● Goal of the exercise:
The response must contain every line below in which "bookmark" appears.

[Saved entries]
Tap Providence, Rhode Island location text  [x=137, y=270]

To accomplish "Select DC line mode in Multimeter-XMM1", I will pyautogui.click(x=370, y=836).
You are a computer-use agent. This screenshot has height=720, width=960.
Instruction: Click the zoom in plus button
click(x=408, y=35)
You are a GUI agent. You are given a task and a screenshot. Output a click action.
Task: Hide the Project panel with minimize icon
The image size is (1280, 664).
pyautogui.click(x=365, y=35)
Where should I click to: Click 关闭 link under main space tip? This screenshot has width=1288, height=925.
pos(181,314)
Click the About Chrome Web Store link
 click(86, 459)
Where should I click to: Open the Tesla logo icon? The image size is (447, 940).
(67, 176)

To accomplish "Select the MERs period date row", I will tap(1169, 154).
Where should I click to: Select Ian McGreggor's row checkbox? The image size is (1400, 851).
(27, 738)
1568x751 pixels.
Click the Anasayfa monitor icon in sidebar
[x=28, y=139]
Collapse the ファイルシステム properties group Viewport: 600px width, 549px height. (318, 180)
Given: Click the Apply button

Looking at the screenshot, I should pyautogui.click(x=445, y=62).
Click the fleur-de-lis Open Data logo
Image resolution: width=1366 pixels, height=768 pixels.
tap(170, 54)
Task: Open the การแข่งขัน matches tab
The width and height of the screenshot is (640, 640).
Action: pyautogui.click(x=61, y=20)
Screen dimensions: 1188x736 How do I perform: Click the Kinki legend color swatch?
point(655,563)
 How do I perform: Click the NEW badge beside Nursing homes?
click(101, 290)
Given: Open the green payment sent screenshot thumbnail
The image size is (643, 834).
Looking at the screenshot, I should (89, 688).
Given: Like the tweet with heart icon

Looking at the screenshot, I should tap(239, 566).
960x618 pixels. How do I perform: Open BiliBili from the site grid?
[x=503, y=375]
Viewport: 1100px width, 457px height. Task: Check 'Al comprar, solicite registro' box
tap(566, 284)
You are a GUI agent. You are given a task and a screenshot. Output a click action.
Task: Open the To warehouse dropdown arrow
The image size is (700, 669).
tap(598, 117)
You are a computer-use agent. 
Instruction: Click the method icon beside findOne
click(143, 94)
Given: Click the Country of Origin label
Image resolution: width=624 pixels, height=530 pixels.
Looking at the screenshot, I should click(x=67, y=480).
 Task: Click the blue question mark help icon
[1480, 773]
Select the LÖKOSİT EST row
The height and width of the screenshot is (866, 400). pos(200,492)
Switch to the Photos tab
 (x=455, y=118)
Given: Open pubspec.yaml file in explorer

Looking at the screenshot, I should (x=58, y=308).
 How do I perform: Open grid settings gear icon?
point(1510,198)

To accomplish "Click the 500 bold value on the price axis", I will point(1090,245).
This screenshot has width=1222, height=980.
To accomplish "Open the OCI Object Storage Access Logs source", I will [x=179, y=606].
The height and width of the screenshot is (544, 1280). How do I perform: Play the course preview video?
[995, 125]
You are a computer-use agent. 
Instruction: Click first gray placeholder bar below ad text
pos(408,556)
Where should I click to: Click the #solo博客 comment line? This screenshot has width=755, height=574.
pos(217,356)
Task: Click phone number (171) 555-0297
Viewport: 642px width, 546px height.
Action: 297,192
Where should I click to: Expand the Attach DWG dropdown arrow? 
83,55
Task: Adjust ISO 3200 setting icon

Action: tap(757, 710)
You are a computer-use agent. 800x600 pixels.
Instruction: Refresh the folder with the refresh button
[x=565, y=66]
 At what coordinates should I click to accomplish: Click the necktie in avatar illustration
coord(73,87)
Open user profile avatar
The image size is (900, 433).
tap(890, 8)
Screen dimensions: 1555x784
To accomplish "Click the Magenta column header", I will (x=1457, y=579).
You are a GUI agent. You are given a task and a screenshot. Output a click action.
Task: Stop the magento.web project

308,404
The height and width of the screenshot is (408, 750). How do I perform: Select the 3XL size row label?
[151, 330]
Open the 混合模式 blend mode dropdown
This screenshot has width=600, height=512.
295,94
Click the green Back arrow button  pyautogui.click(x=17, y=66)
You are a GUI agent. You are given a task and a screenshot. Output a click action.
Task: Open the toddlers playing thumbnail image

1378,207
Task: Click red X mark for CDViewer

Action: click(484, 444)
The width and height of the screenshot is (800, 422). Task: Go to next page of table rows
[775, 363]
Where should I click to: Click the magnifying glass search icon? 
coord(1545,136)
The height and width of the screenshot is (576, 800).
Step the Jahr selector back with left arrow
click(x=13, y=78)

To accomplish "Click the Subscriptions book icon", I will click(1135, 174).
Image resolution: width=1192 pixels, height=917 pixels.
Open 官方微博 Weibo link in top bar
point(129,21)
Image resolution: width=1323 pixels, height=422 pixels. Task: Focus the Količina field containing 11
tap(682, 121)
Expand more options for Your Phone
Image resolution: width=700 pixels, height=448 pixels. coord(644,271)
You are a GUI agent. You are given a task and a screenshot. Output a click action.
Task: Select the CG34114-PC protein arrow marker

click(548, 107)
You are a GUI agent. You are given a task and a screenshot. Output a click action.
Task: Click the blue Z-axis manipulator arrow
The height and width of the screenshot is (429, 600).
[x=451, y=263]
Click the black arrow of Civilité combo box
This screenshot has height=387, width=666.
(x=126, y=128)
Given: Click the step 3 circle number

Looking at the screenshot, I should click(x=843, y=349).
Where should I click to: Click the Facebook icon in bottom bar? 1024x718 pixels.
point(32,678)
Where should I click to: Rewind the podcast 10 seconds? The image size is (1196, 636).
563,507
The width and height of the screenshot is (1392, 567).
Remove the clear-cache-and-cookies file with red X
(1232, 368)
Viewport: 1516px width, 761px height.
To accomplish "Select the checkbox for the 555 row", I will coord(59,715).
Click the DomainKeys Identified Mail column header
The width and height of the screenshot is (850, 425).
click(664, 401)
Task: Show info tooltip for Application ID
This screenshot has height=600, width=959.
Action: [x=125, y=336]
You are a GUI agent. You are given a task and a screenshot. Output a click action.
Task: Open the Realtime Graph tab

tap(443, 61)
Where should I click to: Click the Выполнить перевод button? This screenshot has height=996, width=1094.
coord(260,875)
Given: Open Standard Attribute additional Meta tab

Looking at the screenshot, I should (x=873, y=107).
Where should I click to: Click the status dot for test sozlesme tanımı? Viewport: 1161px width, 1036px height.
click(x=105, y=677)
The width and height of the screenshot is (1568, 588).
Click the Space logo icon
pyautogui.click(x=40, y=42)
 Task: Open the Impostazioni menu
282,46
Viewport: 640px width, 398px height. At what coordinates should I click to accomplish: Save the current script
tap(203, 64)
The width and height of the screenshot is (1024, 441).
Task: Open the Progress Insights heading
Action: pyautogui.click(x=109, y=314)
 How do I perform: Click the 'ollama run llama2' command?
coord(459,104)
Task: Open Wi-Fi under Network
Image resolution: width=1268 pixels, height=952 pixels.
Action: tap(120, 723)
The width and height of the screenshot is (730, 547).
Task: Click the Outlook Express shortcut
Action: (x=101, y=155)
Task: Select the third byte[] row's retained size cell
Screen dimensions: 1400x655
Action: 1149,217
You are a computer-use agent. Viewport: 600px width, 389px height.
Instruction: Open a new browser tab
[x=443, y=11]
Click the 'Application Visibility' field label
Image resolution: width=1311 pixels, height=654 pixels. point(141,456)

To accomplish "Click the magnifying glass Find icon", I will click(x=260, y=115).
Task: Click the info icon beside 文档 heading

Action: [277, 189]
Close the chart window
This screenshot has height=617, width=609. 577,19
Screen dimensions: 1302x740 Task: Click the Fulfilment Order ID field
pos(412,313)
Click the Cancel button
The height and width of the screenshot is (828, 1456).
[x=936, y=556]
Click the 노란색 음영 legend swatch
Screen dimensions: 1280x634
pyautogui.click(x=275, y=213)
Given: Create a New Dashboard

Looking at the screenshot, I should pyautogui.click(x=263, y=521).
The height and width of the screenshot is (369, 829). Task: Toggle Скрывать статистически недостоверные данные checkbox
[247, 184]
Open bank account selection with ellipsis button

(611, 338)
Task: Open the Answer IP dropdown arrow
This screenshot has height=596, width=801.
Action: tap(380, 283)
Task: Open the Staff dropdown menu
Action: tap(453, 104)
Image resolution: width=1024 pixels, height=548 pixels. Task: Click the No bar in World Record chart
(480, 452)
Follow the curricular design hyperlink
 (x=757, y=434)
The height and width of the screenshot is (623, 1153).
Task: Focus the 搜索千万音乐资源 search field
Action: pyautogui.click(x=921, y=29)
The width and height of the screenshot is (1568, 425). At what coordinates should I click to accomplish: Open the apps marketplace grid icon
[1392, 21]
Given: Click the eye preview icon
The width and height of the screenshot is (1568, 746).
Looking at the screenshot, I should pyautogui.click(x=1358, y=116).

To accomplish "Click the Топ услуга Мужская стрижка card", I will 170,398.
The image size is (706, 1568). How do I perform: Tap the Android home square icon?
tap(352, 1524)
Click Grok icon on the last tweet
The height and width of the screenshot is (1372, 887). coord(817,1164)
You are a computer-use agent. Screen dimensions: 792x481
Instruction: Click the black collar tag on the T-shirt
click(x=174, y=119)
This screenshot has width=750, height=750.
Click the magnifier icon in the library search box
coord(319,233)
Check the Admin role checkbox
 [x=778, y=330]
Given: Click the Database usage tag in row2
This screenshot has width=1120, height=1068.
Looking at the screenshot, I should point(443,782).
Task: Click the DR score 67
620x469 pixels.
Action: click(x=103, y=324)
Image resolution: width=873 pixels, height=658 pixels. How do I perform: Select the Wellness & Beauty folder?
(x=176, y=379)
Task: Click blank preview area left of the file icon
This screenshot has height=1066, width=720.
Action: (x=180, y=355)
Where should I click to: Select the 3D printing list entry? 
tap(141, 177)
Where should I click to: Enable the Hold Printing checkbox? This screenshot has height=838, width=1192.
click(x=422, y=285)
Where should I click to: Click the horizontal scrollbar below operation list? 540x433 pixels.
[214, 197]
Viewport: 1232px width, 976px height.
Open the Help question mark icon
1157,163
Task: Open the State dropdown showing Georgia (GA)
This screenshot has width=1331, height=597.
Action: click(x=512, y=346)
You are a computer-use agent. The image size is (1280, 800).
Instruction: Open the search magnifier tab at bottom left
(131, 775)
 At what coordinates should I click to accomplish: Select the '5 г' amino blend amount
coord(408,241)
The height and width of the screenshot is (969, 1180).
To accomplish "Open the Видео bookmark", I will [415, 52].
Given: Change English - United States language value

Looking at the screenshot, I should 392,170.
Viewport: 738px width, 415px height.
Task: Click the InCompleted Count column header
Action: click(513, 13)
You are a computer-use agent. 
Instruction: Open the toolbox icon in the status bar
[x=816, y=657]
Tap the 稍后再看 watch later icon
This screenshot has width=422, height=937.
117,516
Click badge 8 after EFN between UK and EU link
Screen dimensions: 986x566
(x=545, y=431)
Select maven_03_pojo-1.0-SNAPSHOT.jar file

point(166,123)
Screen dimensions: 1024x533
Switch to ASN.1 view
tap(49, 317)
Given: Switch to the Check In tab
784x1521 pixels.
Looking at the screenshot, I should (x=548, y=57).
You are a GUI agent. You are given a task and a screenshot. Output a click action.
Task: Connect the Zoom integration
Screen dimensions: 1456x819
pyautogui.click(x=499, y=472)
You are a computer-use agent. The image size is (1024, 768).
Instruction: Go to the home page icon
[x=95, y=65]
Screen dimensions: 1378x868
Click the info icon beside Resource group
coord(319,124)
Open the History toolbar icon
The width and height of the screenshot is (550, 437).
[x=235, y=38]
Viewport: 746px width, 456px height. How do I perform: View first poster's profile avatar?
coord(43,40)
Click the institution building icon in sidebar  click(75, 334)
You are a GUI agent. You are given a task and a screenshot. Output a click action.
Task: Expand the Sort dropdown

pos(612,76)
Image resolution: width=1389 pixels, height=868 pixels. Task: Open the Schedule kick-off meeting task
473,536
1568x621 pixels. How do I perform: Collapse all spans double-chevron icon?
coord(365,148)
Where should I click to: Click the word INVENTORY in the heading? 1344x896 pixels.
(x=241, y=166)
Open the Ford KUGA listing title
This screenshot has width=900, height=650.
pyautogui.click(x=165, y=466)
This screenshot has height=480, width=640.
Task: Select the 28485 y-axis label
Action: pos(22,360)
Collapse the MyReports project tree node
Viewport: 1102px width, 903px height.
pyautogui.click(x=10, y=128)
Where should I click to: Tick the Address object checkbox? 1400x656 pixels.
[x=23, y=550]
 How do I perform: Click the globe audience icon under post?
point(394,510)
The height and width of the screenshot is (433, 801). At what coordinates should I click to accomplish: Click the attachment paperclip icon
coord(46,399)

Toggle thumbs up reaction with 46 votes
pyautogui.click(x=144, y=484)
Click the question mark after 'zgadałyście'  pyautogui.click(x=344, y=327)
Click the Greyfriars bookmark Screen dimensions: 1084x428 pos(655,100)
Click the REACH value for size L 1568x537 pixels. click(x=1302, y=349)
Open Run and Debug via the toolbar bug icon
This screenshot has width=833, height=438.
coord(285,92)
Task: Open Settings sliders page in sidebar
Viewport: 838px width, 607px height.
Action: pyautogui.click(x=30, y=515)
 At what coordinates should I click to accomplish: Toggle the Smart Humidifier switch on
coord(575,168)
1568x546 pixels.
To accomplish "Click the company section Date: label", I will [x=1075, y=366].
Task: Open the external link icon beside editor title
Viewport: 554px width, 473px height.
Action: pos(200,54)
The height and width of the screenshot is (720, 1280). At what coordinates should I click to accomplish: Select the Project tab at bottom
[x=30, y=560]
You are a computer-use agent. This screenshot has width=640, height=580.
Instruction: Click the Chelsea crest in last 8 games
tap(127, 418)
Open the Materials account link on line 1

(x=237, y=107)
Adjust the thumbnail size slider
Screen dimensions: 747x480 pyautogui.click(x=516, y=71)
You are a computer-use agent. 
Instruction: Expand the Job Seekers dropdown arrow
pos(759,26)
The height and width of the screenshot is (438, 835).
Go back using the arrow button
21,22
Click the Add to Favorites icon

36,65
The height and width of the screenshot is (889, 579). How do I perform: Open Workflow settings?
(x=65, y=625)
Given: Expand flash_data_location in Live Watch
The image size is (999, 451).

● Result:
To accomplish "Open the Видео bookmark", I will [415, 52].
Click the Greyfriars bookmark Screen dimensions: 1084x428 pos(655,100)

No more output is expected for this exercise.